Zombie Processes as a HIPS Bypass

A long long time ago (about 10 years in non-internet time) malware developers only had to worry about signature based detection, which could be easily bypasses with polymorphic droppers or executable encryption. To deal with rapidly evolving malware, capable of evading signature detection, HIPS was created.

HIPS (Host-based Intrusion Prevention System), sometimes referred to as Proactive Protection or Proactive Defense, is an anti-malware technique designed to detect malware by behavior, and not its file signature. Using kernel mode callback and hooking, HIPS systems can monitor which functions an executable calls, with which parameters, and in what order. By monitoring executable calls the HIPS can get a decent idea of what the executable is trying to do, Ex: Allocating executable memory in a foreign process, followed by creating a thread that resides in the allocated memory; The process is likely trying to inject code. Once the executable tries to perform an action that is deemed malicious, the system can decide what to do based on how common the application is, if it’s signed and by whom. For a malicious executable to escape a HIPS, it would have to trick the system into believing it’s a legitimate signed application.
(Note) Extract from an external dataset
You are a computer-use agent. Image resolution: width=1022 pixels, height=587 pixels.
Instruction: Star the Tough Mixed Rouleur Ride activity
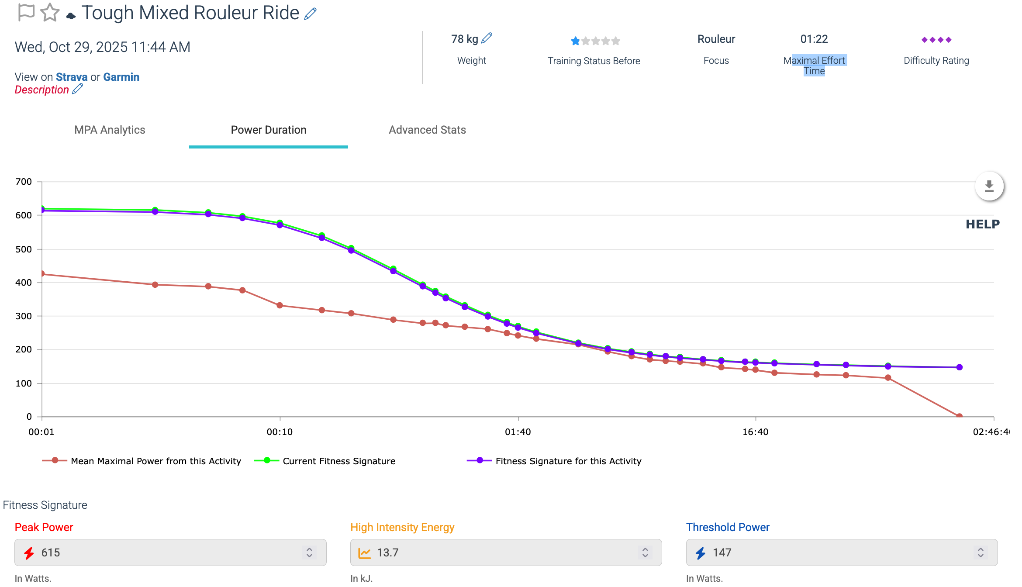50,12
Due to non-static data within a process, such as absolute addresses, imports, and statically allocated variables; it is not possible to verify the digital signature of a running process. To check a process’ signature, the HIPS would have to get the executable file path from the PEB (Process Environment Block) or the section handle, then verify the signature of the file on disk. ## Zombie Processes

The concept of zombie processes is pretty simple: we can create a standard Windows process in a suspended state, then write our malicious code to the processes’ memory; the PEB and the EPROCESS structures will still be that of the original process, causing the HIPS to see the now malicious process as a legitimate signed executable (this is not RunPE or dynamic forking, because we don’t unmap the original executable and replacing it with our malicious one, as thos can be detected in multiple ways). It’s basically PE injection, but with less exposure to functions that would allow the HIPS to detect code injection.

  • CreateProcess returns a handle to the created process and its main thread with full access, so we don’t have to call OpenProcess or OpenThread.
  • The main thread is in a suspended state and we know the entry point, so no need to call CreateRemoteThread.
  • Modification to a child process is far less suspicious that a foreign one.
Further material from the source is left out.